[THEMA] Pour qu’elles restent vivables, des villes perméables

Publié le mer 31/08/2022 - 12:00

par Estelle Pereira

Autrefois danger à canaliser, l’eau est désormais une ressource à préserver au maximum dans les sols, y compris en ville. Les solutions fondées sur la nature comme la création de zones humides, la renaturation de rivières urbaines ou encore la multiplication des espaces verts, sont les plus efficaces pour adapter les villes au changement climatique mais imposent de revoir en profondeur la politique d’urbanisme.

Une rivière devenue fantôme qu’on exhume après avoir été enterrée pendant plus d’un siècle.

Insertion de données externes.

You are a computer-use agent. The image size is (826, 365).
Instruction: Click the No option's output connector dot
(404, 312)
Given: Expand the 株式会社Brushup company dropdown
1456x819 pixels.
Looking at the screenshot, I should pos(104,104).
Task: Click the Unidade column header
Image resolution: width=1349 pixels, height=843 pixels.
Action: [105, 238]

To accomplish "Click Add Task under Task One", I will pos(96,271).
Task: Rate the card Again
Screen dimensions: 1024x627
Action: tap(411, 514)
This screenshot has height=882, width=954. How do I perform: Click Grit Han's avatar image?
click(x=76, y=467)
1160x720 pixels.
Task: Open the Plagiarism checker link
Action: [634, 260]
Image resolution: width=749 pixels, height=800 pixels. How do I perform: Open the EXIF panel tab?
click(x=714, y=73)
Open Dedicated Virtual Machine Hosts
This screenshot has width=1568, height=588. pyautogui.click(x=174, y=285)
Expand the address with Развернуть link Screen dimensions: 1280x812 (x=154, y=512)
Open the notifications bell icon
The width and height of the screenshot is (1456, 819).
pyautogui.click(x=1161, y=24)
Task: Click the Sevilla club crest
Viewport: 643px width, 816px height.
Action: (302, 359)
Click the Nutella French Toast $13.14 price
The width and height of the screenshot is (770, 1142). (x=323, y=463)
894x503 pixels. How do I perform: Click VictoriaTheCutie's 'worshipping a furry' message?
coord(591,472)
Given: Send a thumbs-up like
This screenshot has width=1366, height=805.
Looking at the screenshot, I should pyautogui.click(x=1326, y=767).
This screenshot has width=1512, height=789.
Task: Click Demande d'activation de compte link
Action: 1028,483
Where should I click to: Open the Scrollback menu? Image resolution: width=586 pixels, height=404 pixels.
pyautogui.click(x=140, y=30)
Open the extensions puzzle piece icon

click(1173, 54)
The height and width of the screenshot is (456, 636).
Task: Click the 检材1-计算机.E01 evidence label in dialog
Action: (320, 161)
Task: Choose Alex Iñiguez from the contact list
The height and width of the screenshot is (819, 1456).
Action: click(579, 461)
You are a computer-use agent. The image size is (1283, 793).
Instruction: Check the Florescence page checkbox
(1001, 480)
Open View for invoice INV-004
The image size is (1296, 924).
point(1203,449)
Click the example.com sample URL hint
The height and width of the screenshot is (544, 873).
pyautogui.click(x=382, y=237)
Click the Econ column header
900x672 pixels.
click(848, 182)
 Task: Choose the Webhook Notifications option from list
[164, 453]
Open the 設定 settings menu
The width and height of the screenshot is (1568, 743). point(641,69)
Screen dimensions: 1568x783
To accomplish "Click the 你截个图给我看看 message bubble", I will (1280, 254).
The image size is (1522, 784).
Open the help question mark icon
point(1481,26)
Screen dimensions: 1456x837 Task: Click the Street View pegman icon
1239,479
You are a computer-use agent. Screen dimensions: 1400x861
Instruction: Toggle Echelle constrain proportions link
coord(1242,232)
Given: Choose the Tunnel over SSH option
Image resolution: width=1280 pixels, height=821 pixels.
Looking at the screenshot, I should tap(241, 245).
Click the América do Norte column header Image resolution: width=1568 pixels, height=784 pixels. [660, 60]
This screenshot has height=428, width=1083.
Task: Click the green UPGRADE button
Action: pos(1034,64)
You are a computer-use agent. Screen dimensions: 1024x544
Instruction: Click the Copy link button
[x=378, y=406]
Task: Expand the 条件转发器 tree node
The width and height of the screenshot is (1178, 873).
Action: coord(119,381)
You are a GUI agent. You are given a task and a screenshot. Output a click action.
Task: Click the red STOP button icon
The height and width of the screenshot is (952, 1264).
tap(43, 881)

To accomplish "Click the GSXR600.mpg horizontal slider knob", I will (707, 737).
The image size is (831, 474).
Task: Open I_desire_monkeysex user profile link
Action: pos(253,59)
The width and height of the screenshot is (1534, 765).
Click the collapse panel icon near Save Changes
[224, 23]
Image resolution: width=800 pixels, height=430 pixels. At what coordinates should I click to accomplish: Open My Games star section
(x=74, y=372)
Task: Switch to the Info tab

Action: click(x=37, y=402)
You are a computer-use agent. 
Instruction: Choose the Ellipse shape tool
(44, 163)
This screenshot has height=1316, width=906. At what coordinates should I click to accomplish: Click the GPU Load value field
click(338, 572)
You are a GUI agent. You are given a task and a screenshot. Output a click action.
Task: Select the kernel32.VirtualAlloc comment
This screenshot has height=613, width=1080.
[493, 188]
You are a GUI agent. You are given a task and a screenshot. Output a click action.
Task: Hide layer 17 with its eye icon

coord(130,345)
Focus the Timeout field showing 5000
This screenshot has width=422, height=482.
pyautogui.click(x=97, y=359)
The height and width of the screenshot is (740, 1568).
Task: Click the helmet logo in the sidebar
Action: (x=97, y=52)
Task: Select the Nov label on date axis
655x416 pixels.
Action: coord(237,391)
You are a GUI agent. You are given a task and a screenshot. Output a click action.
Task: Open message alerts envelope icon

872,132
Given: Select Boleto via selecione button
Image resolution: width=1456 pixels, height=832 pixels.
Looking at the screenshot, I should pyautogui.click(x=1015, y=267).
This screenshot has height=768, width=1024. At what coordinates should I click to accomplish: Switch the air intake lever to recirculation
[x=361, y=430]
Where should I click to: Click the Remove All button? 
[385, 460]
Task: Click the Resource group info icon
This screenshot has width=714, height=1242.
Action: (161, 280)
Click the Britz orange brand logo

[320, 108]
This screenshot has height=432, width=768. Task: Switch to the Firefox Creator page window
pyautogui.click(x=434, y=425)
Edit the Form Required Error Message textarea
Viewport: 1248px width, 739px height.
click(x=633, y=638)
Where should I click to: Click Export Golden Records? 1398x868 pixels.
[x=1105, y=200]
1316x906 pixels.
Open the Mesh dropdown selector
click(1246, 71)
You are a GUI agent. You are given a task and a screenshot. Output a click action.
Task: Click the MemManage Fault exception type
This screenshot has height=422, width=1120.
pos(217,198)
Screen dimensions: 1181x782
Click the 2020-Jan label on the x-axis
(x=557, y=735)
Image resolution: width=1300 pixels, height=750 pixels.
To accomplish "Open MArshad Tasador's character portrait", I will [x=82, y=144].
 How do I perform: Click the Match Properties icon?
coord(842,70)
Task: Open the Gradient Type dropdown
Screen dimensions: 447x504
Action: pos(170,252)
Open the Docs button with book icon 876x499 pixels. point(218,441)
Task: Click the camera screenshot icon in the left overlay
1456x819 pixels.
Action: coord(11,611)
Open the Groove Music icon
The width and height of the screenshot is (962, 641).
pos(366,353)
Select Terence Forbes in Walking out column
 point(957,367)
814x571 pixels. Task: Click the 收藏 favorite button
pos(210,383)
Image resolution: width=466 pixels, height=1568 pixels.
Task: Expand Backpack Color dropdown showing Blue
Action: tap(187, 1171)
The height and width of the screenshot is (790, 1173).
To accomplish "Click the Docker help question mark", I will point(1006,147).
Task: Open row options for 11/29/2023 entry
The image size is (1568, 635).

La Bièvre, parce que transformée en égout à ciel ouvert, a été mise en canalisation en 1912. Depuis mars dernier, le cours d’eau, prenant sa source dans le Val-de-Marne et se jetant dans la Seine à Paris, ne ruisselle plus intégralement sous le bitume. Entre Arcueil et Gentilly, le département a rendu son lit à la rivière sur 600 mètres. Cette « reconquête du naturel », selon le chef de projet au département Benoît Kayser, symbolise le changement à l'œuvre, bien que timide, dans la façon d’appréhender l’eau dans l’aménagement urbain.

Quand il pleut en zone urbaine, les gouttes ruissellent sur les toits, passent par des gouttières, se répandent par des drains pour finir dans le tout-à-l'égout. « On constate que plus les villes sont imperméables et bétonnées, plus elles s’inondent facilement. En parallèle, les réseaux d’eaux pluviales sont saturés. Il faut désormais réfléchir différemment », analyse Vanessa Rauel, du Centre d’études et d’expertise sur les risques, l’environnement, la mobilité et l’aménagement (Cerema), un établissement public qui promeut des solutions d’aménagement basées sur la nature.

Sortir du tout tuyau

La gestion actuelle de l’eau est un héritage historique. Les villes, au XIXe siècles, ont été pensées par les hygiénistes qui, pour des raisons de salubrité et de sécurité, ont découpé les villes en réseaux (routes, trottoirs, assainissement) avec une séparation stricte des trois éléments composant l’environnement : l’air, l’eau et le sol. Une posture « contre la nature », qui perdure encore selon Alexandre Brun, maître de conférences en géographie et en aménagement à l’université Paul Valéry-Montpellier III. « Depuis la Révolution industrielle, les pouvoirs publics et les entreprises ont répondu aux problèmes d’eau - comme celui des inondations - en s’appuyant systématiquement sur une vision d’ingénieur. C’est l’idée qu’il faut laver l’eau grâce à des stations d’épuration plutôt que d’essayer de la protéger et d’éviter qu’elle ne soit polluée à la source », analyse-t-il.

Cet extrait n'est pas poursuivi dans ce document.